Only Zach Johnson didn’t run up to hit it before it stopped rolling. The ball moved on its own during Friday’s second round of the Travelers Championship. Thankfully this result was less controversial.

Playing his 12th hole of the day, the par-4 third at TPC River Highlands, Johnson’s 18-foot birdie putt stopped on the edge of the hole. Eventually he went to tap it in and before he put his putter down the ball dropped into the cup.

Instead of a birdie, however, Johnson was given a par because more than 10 seconds had elapsed since he’d reached the hole.

“The ball’s deemed to be at rest,” said Mark Russell, the PGA Tour vice president of rules. “If it falls in after the 10 seconds, you’ve deemed to have holed out with your previous shot and add one.
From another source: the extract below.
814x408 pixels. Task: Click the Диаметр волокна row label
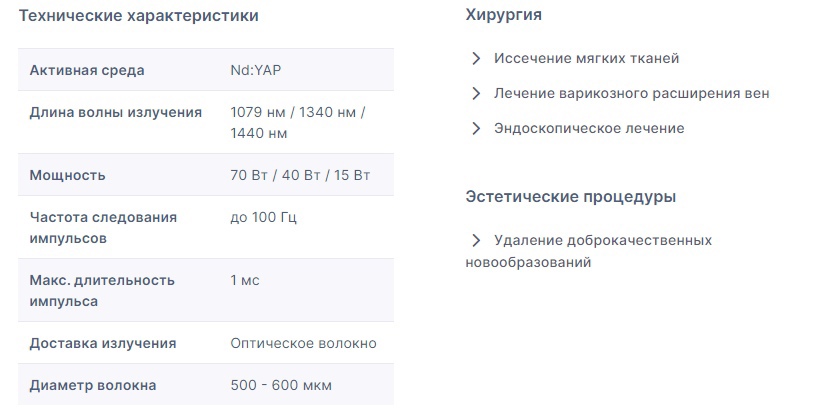[93, 385]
“If that would have happened with eight seconds once he had reached the hole, he would have made a 3. But that’s a specific rule dealing with ball overhanging hole.”
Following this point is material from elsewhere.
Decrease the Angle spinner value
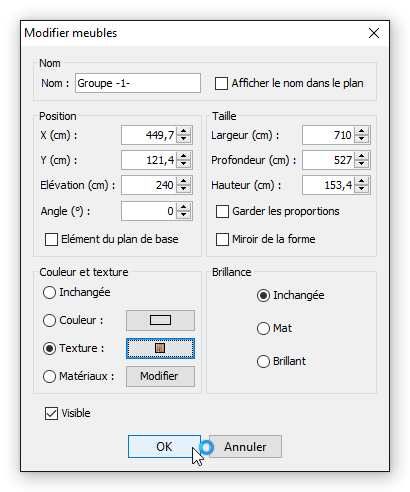The image size is (410, 492). coord(183,215)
Rule 16-2 states that when any part of the ball overhangs the lip of the hole, the player is allowed enough time to reach the hole without unreasonable delay and an additional 10 seconds to determine whether the ball is at rest. If by then the ball has not fallen into the hole, it is deemed to be at rest. If the ball subsequently falls into the hole, the player is deemed to have holed out with his last stroke and must add a penalty stroke to his score for the hole, otherwise.
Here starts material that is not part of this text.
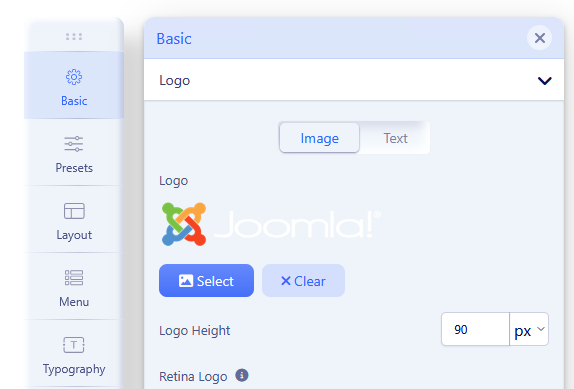Open the Typography text-box icon
The image size is (574, 389).
(x=74, y=345)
“You can see me counting,” Johnson said. “But now the ball is rolling, and I’m like, I can’t touch it, it’s moving. As I get closer to it, it’s moving even more. So I don’t want to touch a moving ball. However, even if I would have, it wouldn’t have mattered. It’s a four. That’s all I know is it’s a four.

“I could have walked really slow to the ball. But I’m not so sure I would have felt good about that.”

At the U.S. Open last week, Phil Mickelson ran after a missed putt during the third round and hit it back toward the hole while it was still moving. He was penalized two strokes.

Johnson, meanwhile, was involved in two rulings on Friday.

Playing the par-4 17th, he found water off the tee but because it was a lateral hazard was able to drop on the opposite side of the pond equidistant to the hole from the point where the ball last crossed the margin. In doing so, it put him in position to go for the green from 232 yards out.

Johnson hit a perfect hybrid to eight feet and made the putt to save par.

The shot helped keep a blemish-free round going, and he went on to shoot two-under 68 to move into a tie for second a stroke back of leader Brian Harman.

“I have no idea how far we really were, but I could just kind of guess that I’m going to get it over the water, ideally get it around there so I can get up-and-down for a five, and then that happens,” Johnson said. “I was using the lateral hazard rule to my advantage there, and drew a good lie. The beauty of that drop was if we don’t have a good lie, which we obviously had a good lie in the rough, is that we could hit a wedge on the fairway and try to play for a five that way. But the lie was good enough. With a jumper lie like that, I think anything around that pin, I’ve got a chance to get up-and-down, and it landed, obviously, perfect.”